Present a concise summary and ask what they want to investigate next.

#### Snapshot Mismatch Detection

After presenting the quick summary, check if any failed tests are likely snapshot verification failures. Detect these by looking for:

- **Error messages** containing `Received file does not match`, `*.received.*` vs `*.verified.*` diffs, or Verify assertion failures
- **Test names** containing `SubmitsTraces` in `Datadog.Trace.ClrProfiler.IntegrationTests.*` — but **only if** the error is a snapshot diff, not a span count mismatch

**Important**: `SubmitsTraces` tests typically assert on span count first (`Expected N spans but got M`), then compare snapshots. A span count mismatch is a deeper issue (missing/extra instrumentation), not a snapshot problem — updating snapshots won't help. Only suggest snapshot updates when the error is specifically about snapshot file content differences.
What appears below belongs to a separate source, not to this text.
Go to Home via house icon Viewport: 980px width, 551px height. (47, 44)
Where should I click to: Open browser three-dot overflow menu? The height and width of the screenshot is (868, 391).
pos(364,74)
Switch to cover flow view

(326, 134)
If snapshot failures are detected:

1. Include the **"Snapshot Mismatches Detected"** block in the Phase 1 output (see Output Format below)
2. Add the **"Update snapshots"** option to the investigation menu
3. If the user chooses to update snapshots, run:
   - **Windows**: `./tracer/build.ps1 UpdateSnapshotsFromBuild --BuildId <BUILD_ID>`
   - **Linux/macOS**: `./tracer/build.sh UpdateSnapshotsFromBuild --BuildId <BUILD_ID>`
   - This downloads `.received.txt` snapshot artifacts from the CI build and replaces local `.verified.txt` files in `tracer/test/snapshots/`
   - **Prerequisite**: The build must have run far enough to produce snapshot artifacts (even if tests failed)
   - If the changes are unintentional, the developer should investigate the code change instead of updating snapshots

### Retry Failed Stages (Only If User Requests)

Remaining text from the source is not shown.